Excerpts from a dataset:
▬▬▬▬▬▬

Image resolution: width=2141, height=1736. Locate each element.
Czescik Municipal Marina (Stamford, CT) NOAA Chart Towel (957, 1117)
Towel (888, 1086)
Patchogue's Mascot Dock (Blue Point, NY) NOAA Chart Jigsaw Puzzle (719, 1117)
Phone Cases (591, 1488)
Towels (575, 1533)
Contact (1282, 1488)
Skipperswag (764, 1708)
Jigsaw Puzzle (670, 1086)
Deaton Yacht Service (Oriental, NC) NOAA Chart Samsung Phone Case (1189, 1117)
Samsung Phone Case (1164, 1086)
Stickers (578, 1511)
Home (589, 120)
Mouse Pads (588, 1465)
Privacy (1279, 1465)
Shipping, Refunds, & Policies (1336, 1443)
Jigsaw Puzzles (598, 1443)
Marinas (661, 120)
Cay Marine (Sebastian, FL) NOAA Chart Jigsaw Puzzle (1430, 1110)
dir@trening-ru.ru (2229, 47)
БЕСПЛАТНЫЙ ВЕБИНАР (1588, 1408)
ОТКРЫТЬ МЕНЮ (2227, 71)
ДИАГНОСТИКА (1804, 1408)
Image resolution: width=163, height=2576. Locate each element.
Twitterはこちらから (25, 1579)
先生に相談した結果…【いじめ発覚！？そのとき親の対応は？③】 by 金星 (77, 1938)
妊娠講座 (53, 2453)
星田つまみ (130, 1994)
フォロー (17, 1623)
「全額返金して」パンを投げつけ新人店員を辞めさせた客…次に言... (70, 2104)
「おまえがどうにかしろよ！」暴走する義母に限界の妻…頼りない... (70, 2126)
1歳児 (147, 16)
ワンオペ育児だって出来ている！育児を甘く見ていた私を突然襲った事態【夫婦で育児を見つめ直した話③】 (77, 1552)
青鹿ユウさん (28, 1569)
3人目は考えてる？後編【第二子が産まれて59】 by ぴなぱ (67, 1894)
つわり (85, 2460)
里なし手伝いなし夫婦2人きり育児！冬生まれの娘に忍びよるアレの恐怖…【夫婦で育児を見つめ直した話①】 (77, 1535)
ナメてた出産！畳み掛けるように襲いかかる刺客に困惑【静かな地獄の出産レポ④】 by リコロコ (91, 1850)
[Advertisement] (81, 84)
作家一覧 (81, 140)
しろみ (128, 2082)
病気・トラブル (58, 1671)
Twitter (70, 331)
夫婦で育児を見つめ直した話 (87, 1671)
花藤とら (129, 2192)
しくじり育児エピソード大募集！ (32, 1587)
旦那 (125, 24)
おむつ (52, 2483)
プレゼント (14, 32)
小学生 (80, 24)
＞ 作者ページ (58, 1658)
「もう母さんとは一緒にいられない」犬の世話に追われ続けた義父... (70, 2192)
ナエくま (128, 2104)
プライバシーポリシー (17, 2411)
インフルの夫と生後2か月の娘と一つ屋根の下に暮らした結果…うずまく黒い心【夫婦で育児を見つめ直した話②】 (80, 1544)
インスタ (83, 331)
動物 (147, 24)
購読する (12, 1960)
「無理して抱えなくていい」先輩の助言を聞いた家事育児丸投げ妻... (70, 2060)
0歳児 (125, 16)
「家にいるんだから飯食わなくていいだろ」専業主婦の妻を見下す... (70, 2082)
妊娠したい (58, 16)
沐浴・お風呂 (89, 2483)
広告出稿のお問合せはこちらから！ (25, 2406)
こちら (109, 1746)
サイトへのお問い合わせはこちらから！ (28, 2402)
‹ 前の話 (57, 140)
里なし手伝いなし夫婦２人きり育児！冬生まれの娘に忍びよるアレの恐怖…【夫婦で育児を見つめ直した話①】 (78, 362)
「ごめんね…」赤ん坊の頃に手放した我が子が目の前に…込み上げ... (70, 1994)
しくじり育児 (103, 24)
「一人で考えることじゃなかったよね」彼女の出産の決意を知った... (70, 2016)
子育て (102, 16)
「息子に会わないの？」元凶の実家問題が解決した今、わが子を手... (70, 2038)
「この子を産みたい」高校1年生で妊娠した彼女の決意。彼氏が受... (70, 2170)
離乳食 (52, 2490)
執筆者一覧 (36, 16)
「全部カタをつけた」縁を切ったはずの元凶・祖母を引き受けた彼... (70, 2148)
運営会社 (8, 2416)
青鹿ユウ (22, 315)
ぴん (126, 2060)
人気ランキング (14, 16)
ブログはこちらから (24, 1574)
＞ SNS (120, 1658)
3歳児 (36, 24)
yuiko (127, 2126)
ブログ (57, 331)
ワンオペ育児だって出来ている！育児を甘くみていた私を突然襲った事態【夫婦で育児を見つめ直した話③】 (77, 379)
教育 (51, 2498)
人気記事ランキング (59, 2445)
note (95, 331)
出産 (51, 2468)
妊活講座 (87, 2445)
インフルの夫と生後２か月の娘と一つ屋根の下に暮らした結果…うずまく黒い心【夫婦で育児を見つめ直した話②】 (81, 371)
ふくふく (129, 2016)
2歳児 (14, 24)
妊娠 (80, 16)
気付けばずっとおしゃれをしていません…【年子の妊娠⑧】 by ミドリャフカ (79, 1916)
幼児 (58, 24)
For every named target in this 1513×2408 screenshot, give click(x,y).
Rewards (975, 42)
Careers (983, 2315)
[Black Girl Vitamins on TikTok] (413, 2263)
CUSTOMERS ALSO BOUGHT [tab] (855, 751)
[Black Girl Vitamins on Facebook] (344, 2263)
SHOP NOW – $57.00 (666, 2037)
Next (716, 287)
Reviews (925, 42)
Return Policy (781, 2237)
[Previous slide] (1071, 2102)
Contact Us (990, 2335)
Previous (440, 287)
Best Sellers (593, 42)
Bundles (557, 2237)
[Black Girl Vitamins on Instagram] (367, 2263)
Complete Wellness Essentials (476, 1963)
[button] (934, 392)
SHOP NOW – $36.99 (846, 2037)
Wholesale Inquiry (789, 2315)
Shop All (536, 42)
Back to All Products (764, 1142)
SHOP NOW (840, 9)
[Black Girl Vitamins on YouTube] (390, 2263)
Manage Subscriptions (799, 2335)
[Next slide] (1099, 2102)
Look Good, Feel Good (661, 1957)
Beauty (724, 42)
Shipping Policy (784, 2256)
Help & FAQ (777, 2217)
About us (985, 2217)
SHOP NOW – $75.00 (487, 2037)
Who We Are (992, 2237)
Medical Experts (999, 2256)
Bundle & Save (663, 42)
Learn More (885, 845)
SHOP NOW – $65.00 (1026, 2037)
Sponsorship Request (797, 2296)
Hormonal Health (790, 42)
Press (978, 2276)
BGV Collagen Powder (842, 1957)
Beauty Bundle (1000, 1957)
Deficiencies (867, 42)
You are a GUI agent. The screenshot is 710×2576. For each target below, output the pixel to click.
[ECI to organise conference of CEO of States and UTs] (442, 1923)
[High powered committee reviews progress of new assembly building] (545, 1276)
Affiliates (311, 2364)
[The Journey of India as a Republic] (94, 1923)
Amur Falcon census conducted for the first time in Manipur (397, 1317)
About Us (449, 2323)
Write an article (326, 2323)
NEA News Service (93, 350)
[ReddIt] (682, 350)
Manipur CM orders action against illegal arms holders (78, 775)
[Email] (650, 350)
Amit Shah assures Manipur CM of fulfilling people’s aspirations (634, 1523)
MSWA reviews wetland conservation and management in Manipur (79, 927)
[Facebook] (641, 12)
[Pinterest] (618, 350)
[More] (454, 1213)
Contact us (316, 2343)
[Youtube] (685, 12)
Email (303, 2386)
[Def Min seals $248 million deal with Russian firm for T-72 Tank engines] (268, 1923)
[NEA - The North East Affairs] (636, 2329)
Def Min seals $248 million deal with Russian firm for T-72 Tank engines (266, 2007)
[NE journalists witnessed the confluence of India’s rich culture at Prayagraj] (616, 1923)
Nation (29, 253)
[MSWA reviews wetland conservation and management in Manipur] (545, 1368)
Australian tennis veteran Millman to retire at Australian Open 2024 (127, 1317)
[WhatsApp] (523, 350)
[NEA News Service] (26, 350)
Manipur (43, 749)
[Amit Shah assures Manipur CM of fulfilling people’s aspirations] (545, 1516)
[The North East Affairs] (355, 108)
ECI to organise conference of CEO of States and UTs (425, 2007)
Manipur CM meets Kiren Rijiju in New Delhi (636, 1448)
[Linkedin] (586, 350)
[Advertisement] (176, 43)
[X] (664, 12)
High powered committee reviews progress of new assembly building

▬▬▬▬▬▬

Task to carry out: Using the records above, copy every line that has the word "conservation" in it.

Task result:
MSWA reviews wetland conservation and management in Manipur (79, 927)
[MSWA reviews wetland conservation and management in Manipur] (545, 1368)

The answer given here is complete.